## Input

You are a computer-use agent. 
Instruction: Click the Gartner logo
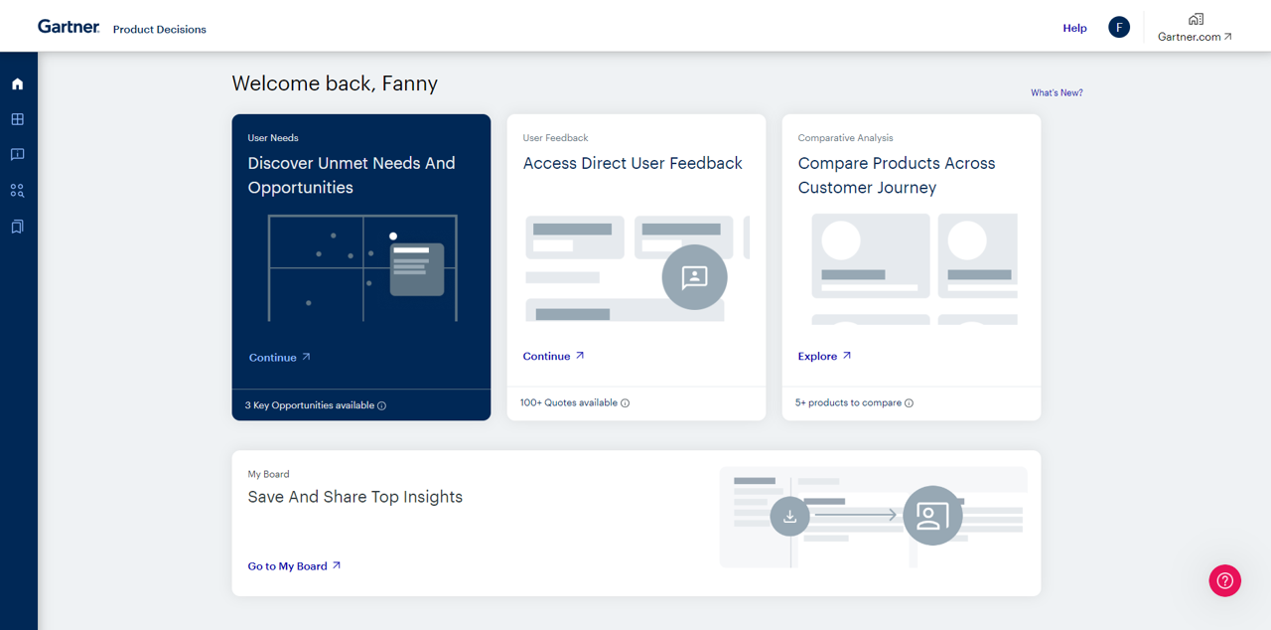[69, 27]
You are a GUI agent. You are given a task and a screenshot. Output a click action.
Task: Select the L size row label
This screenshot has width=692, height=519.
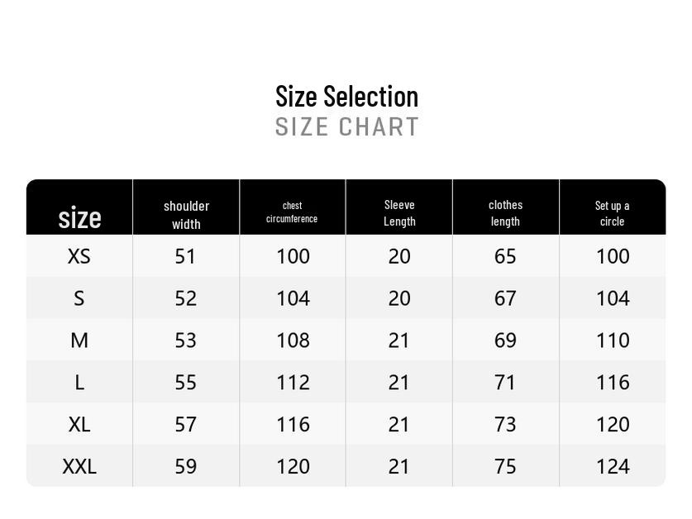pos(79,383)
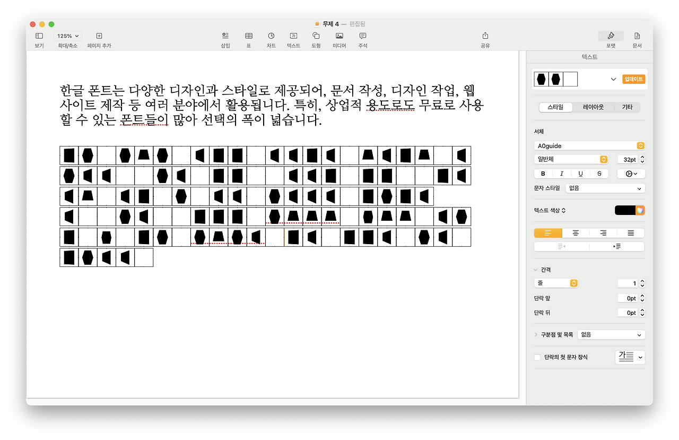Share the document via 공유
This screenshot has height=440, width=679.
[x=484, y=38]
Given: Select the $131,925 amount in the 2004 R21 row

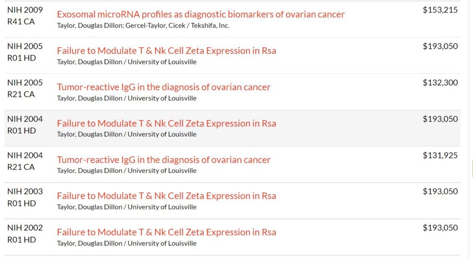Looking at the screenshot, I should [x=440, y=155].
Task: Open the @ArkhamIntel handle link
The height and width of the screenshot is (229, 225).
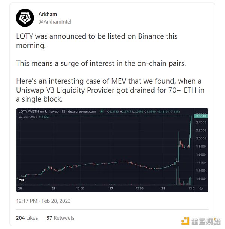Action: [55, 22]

--

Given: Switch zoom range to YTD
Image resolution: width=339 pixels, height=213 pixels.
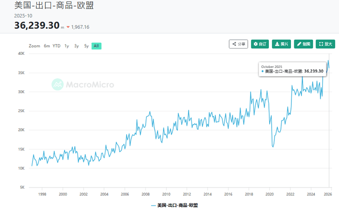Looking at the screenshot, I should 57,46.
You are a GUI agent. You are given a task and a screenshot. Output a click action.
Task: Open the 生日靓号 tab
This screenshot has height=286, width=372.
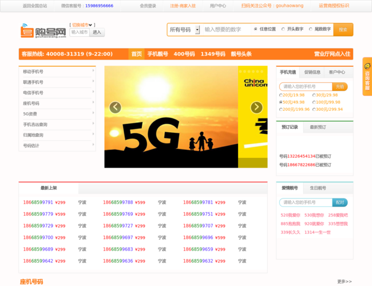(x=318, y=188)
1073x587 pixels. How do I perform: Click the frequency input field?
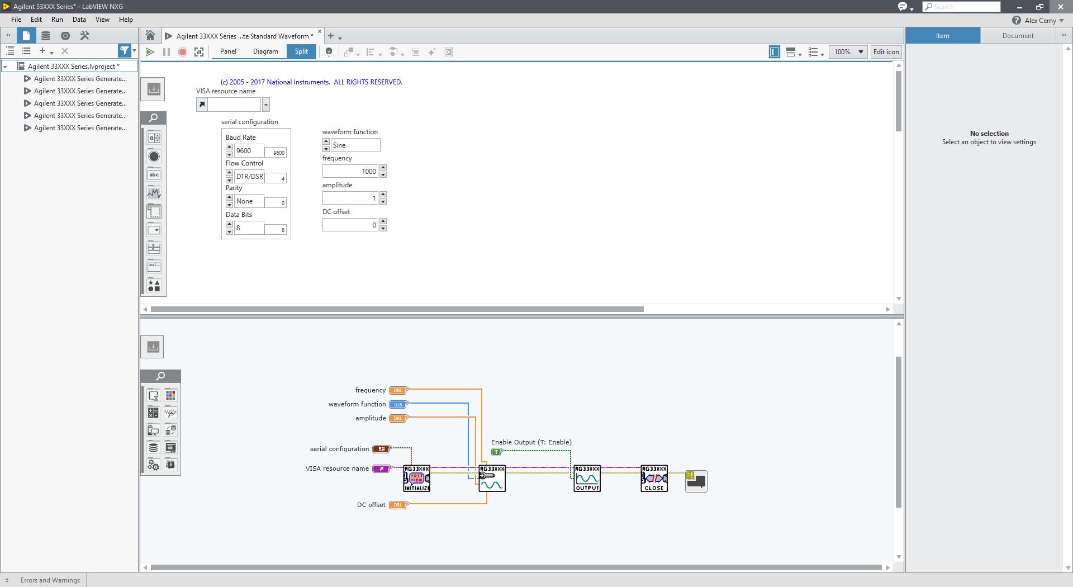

---

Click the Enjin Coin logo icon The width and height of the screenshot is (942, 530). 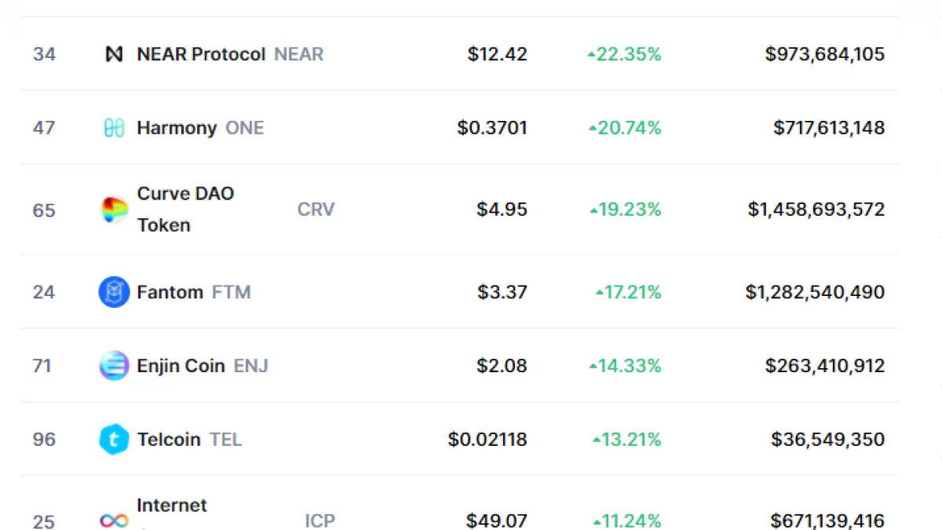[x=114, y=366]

## Required work
Reproduce each line from the data that has "Open" in it.

## Exercise solution
Task: Open the @ArkhamIntel handle link
Task: Open the 生日靓号 tab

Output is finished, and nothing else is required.